Built on real clinical cases, it features detailed patient data and high-fidelity simulations with voice and text interaction.
Focusing on patient presentations, it provides expert-designed learning goals and feedback to turn virtual practice into real-world readiness.
Features / strengths
■ Enhances diagnostic decision-making by developing clinical reasoning and critical thinking skills.
■ Engages learners through natural language interaction with virtual patients, fostering curiosity and self-directed learning.
■ Simulates realistic medical scenarios to provide immersive, task-based clinical training.
■ Tracks performance and delivers both qualitative and quantitative real-time feedback.
■ Supports cognitive analysis and expert-guided learning for improved outcomes.
■ Includes group discussions and competitions to deepen learning impact.
■ Enables scalable, cost-effective experiential learning compared to in-person training.
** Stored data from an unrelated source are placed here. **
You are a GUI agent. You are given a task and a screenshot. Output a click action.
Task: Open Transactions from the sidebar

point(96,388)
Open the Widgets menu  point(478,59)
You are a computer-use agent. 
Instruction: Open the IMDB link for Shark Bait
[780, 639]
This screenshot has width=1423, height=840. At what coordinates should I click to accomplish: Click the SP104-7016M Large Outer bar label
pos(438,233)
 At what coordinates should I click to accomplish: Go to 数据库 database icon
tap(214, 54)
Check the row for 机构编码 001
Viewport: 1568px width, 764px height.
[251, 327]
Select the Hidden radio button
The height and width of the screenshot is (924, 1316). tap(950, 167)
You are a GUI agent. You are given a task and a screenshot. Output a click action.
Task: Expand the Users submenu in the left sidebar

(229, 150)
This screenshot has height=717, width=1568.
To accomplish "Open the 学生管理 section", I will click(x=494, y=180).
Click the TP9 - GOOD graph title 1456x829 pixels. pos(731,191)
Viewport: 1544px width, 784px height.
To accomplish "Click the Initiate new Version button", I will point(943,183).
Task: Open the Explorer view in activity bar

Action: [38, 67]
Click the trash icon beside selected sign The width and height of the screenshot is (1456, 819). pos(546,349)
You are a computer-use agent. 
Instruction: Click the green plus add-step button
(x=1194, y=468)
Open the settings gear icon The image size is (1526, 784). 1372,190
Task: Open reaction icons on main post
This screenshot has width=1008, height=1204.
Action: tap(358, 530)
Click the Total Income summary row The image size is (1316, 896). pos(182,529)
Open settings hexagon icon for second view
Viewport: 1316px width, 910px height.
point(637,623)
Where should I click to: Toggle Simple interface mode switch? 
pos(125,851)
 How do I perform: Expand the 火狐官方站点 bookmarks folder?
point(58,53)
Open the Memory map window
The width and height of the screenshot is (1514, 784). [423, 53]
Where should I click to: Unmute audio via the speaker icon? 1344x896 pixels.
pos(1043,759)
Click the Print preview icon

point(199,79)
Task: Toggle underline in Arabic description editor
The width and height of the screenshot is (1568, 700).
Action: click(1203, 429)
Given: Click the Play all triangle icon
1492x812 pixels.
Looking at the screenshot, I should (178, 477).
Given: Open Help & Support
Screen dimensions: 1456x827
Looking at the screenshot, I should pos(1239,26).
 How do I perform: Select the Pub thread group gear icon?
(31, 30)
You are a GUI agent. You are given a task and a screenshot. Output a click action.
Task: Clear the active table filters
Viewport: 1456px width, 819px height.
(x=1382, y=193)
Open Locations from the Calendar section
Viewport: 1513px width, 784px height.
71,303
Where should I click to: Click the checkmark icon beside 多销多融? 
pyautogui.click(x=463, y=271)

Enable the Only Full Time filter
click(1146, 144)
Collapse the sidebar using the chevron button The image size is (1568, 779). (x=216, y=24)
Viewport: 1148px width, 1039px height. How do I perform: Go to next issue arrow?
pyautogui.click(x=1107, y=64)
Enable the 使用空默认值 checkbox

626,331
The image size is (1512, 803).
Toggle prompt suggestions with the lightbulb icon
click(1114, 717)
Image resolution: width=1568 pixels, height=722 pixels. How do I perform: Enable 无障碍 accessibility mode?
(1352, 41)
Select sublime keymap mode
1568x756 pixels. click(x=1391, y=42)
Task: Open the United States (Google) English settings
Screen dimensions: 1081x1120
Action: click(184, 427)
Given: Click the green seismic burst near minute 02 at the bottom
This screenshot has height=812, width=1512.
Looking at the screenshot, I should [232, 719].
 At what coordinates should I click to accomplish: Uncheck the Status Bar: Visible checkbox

■ Offers high-fidelity simulation as a vital supplement when clinical rotation opportunities are limited.
Specification in detail
Case Summary
Consolidates patient demographics and medical history for a quick overview.
History Taking
Simulates patient interviews to train natural language-based information gathering.
Vital Signs & Physical Data
Provides clinical observations including vitals and exam results.
Lab Results & Imaging
Displays test reports and medical images to support diagnostic reasoning.
Diagnosis
Guides learners through diagnostic thinking based on collected data, with feedback to enhance decision-making.